Dataset records

★ ★ ★ ★ ★ ★ ★

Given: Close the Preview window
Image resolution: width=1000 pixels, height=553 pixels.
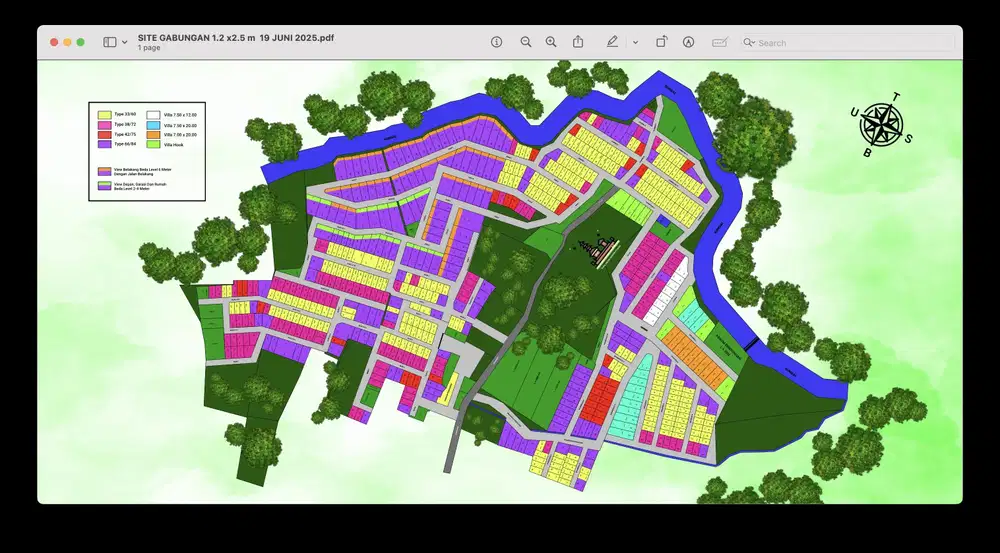Looking at the screenshot, I should click(x=53, y=42).
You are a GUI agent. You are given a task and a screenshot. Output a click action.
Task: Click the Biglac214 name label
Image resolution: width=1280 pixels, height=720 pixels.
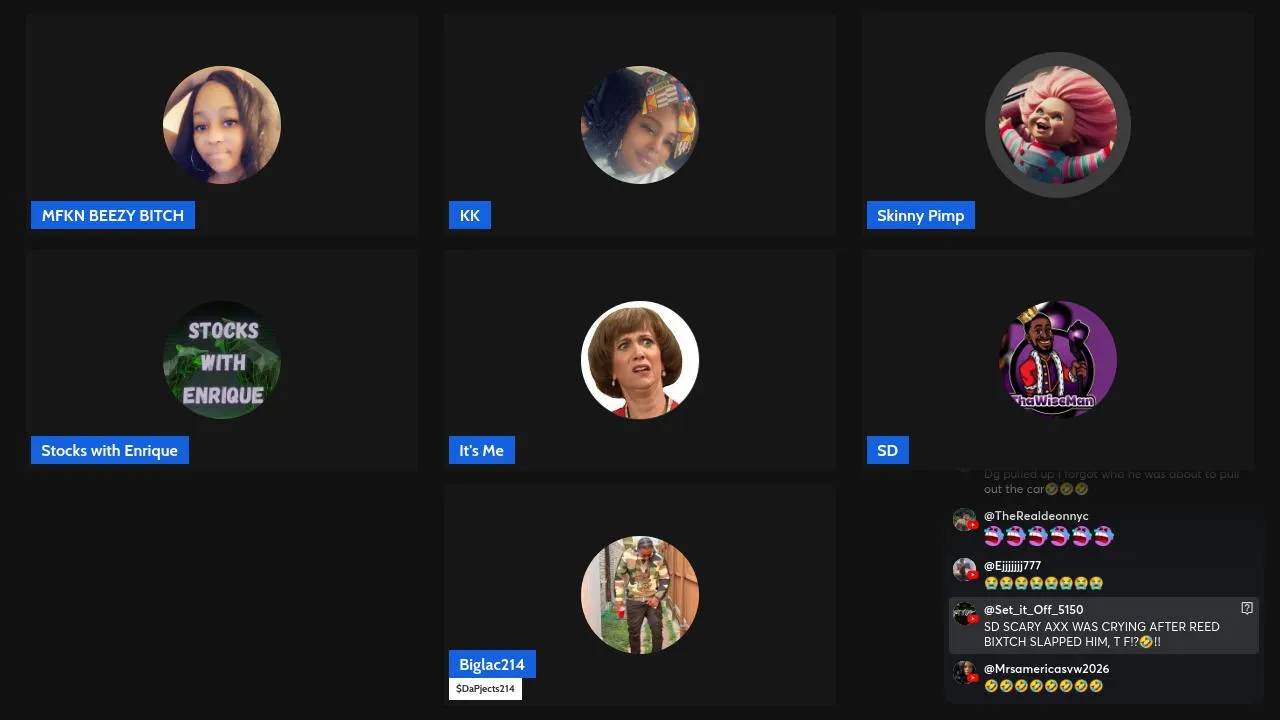(492, 664)
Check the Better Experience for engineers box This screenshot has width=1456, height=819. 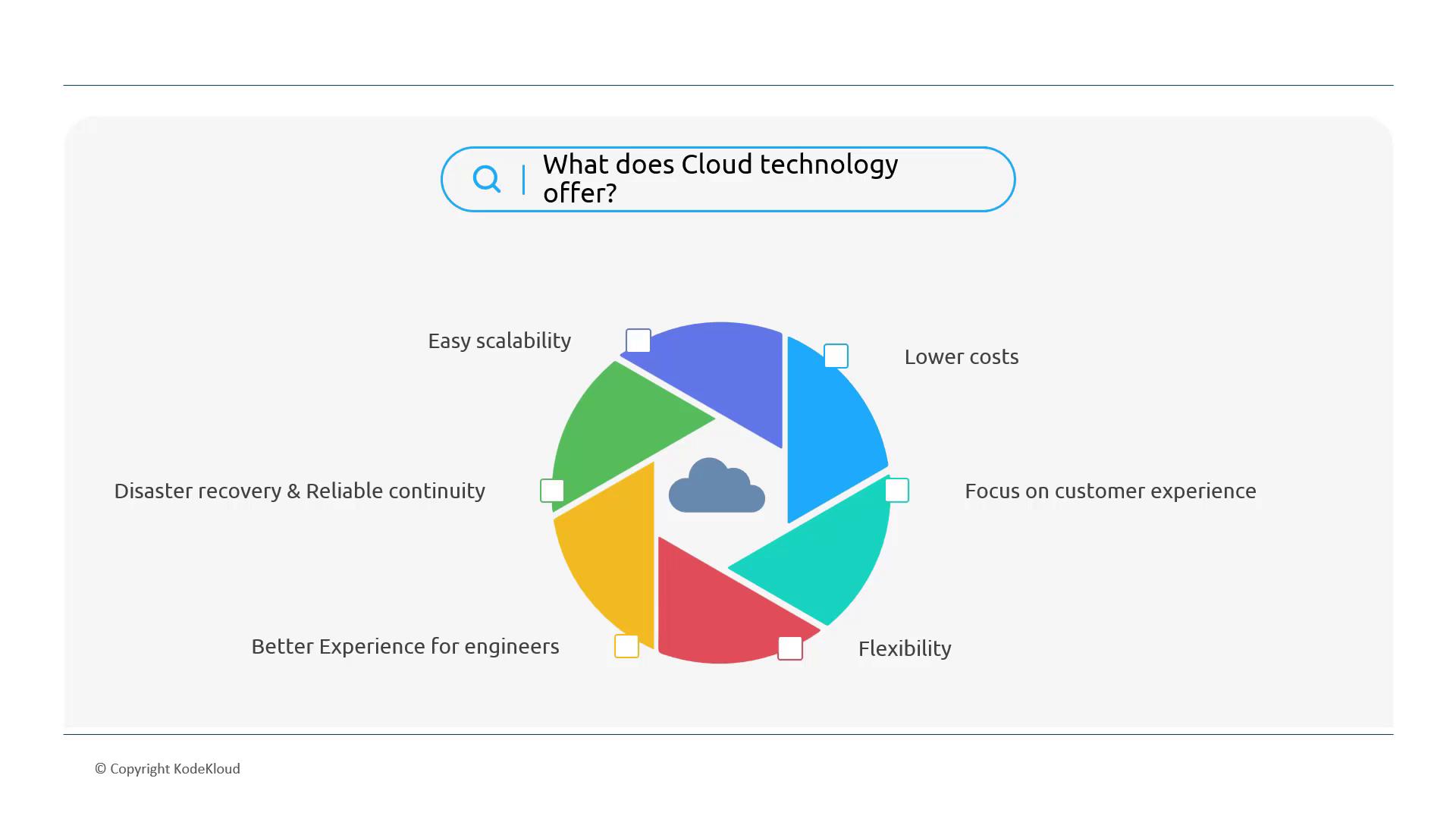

★ ★ ★ ★ ★ ★ ★

_WHAT YOU ARE ASKED TO DO_. Find the line holding "Task: Click the Biglac214 name label" in the data above. Retype it and every later line exactly, through the end, but not the pictures.

_THE ANSWER_.
Task: Click the Biglac214 name label
Image resolution: width=1280 pixels, height=720 pixels.
(492, 664)
Check the Better Experience for engineers box This screenshot has width=1456, height=819. 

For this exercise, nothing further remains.